Employers Given More Leeway to Switch Providers Under Obamacare

November 16, 2010

Copyright Reuters

U.S. employers offering health insurance to workers will not lose protected status under the new healthcare law if they decide to switch healthcare plan providers, U.S. administration officials said Monday.

At issue is President Barack Obama’s pledge that people can keep their current healthcare plan if they liked it and administration officials have said the protected status aims to minimize disruption in coverage.

Under the overhaul passed earlier this year, employers must adhere to certain rules to keep special “grandfathered” status that exempts them from imposing other provisions in the law such as an appeals process and mandatory preventive care.

Any plan that made significant changes to their employees’ coverage, such as reducing workers’ benefits, increasing costs or changing health insurance carriers, would lose protection.

But officials at the U.S. Departments of Health and Human Services, Labor and the Treasury said, if an employer chooses another health insurance company to provide coverage, they can keep their protected status.

“The purpose of the grandfather regulation is to help people keep existing health plans that are working for them,” the agencies said in a statement.

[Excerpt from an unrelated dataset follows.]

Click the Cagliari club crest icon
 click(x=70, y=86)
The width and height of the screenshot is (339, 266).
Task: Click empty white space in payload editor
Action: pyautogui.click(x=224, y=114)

“This amendment furthers that goal by allowing employers to offer the same level of coverage through a new issuer and remain grandfathered, as long as the change in issuer does not result in significant cost increases, a reduction in benefits, or other changes described in the original grandfather rule.”

The change comes after complaints that preventing companies from choosing another insurer would restrict “their ability to shop around for the best deal,” one official told reporters in a conference call speaking on background.

Health insurance providers include Aetna Inc., Cigna Corp. and UnitedHealth Group Inc., among others.

The amended rule only affects group health insurance plans, not those sold to individuals. Only a small number of employer plans are expected to be affected, officials said.